Por su parte, cuando se comparan estas cifras con los demás países del mundo y en especial de la América Latina, la situación es abiertamente desequilibrada. En naciones de mucho mayor poder adquisitivo como Alemania, Italia o España, los emolumentos son menores. Y si se observan los rubros en nuestro vecindario regional, la diferencia es abismal y todavía más en términos de la cantidad de salarios mínimos mensuales devengados (como mínimo un promedio de 10,000 dólares). De suyo, uno de los países donde los congresistas tienen los salarios más bajos es Brasil, la principal economía de Iberoamérica. En cambio, Colombia tiene el campeonato de los más altos.
El punto en cuanto a los emolumentos parlamentarios en nuestro país radica en que la fórmula establecida en la Constituyente de 1991 permitió que los salarios alcanzaran cifras descomunales, jamás previstas en los montos proporcionales de hoy. Si bien se intentó una redacción más concisa a la adoptada en 1983, la fórmula sobre los cambios en los salarios de la administración central fue disparando las asignaciones del Congreso, hasta el espiral de hoy. Fue un error no haber adoptado la idea, que en principio tuvo buena acogida, de asignar un número fijo de salarios mínimos mensuales en vez de recurrir a promedios que no han hecho más que encarecer la actividad, ahondando las desigualdades sociales, de las que tanto hablan que van a terminar. En la Constituyente se propuso que fueran 25 salarios mínimos, que resultaría más equilibrado con las realidades del país. Incluso, no se hizo así porque se pensó que un índice de esa magnitud podía evaluarse como desproporcionado.
Para 1991, por ejemplo, un congresista ganaba alrededor de 14 salarios mínimos mensuales. En la actualidad ese umbral ha subido en cerca de un 300 por ciento. De hecho, hace diez años un parlamentario ganaba alrededor de la mitad del sueldo de hoy, cuando el país estaba boyante. También es de tener en cuenta que corresponde al Contralor, elegido por el Congreso, hacer el promedio ponderado para el aumento de los salarios parlamentarios y que sus propios emolumentos dependen de esto, al igual que otros funcionarios. Y no solo eso. Semejante espiral ha llevado a que el mismo fenómeno se repita en diputaciones y concejos. Así, la política se volvió, no un servicio comunitario, sino una profesión (por desgracia poco reputada).

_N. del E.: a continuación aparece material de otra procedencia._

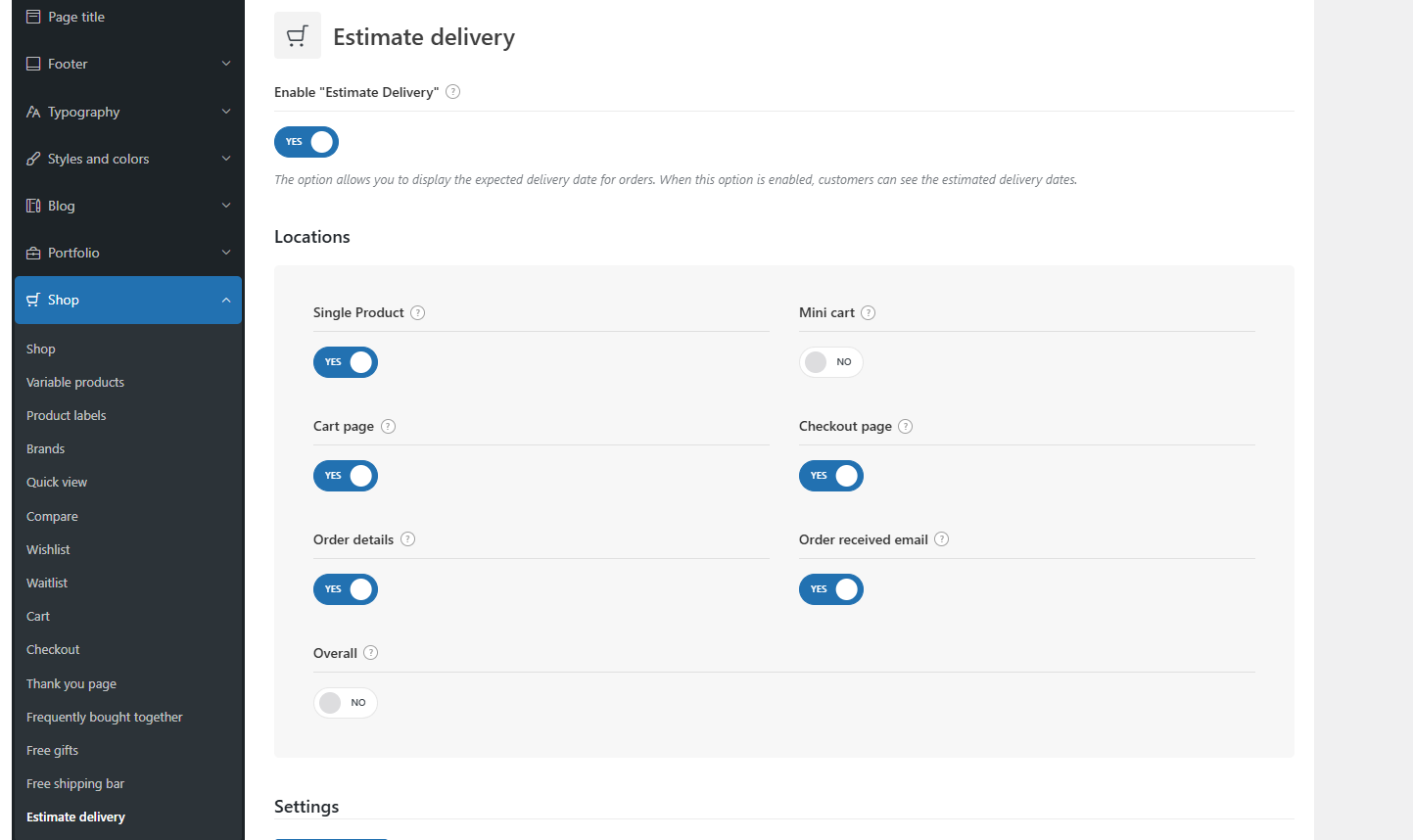Turn off the Checkout page toggle
This screenshot has width=1413, height=840.
[831, 476]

Establecer constitucionalmente un número razonable de salarios mínimos mensuales, para los congresistas, es lo adecuado. El resto es ampararse en una fórmula furtiva que nunca se conoce, ni tiene el debido debate en el Congreso (cual se hacía antes con las dietas parlamentarias), erosionando la democracia como si fuera una piñata. El asunto merecería una plenaria, si es verdad que hay congresistas que se afligen con esta situación. Nos tememos que no será así.